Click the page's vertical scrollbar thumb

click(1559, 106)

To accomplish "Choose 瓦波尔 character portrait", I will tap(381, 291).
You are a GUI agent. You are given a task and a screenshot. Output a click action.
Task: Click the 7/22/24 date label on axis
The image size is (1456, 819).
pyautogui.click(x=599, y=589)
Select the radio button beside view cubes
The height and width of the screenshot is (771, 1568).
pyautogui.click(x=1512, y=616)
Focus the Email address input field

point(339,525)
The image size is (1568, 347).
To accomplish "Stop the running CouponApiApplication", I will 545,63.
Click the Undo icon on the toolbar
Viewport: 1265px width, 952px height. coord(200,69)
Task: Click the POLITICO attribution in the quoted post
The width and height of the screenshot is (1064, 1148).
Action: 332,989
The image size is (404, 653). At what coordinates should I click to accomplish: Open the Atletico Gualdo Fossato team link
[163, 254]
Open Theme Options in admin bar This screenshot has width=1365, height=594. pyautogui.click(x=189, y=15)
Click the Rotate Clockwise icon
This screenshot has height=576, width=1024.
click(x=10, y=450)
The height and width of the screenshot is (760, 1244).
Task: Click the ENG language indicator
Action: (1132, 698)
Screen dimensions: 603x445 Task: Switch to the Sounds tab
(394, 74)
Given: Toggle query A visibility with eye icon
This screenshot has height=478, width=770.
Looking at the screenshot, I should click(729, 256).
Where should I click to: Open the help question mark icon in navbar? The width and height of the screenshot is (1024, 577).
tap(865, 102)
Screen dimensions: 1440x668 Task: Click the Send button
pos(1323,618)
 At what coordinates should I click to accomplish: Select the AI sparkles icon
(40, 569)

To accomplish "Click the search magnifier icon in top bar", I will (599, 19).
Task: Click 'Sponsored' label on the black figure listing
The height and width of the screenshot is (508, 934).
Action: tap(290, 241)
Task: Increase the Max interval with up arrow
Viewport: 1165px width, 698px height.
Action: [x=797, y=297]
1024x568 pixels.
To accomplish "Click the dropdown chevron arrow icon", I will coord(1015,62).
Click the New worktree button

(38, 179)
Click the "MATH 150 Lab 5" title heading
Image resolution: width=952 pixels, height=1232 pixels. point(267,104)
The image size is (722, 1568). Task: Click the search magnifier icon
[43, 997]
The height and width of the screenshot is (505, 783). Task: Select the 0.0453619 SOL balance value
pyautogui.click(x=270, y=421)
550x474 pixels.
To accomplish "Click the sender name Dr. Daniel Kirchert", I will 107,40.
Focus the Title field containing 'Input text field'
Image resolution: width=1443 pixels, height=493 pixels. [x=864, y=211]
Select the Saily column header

▬▬▬▬▬▬▬▬▬▬

### TASK STATEMENT
If a line contains the word "will", it counts; please state how many such lines the records above have, and nothing more.

### WRITTEN REPLY
5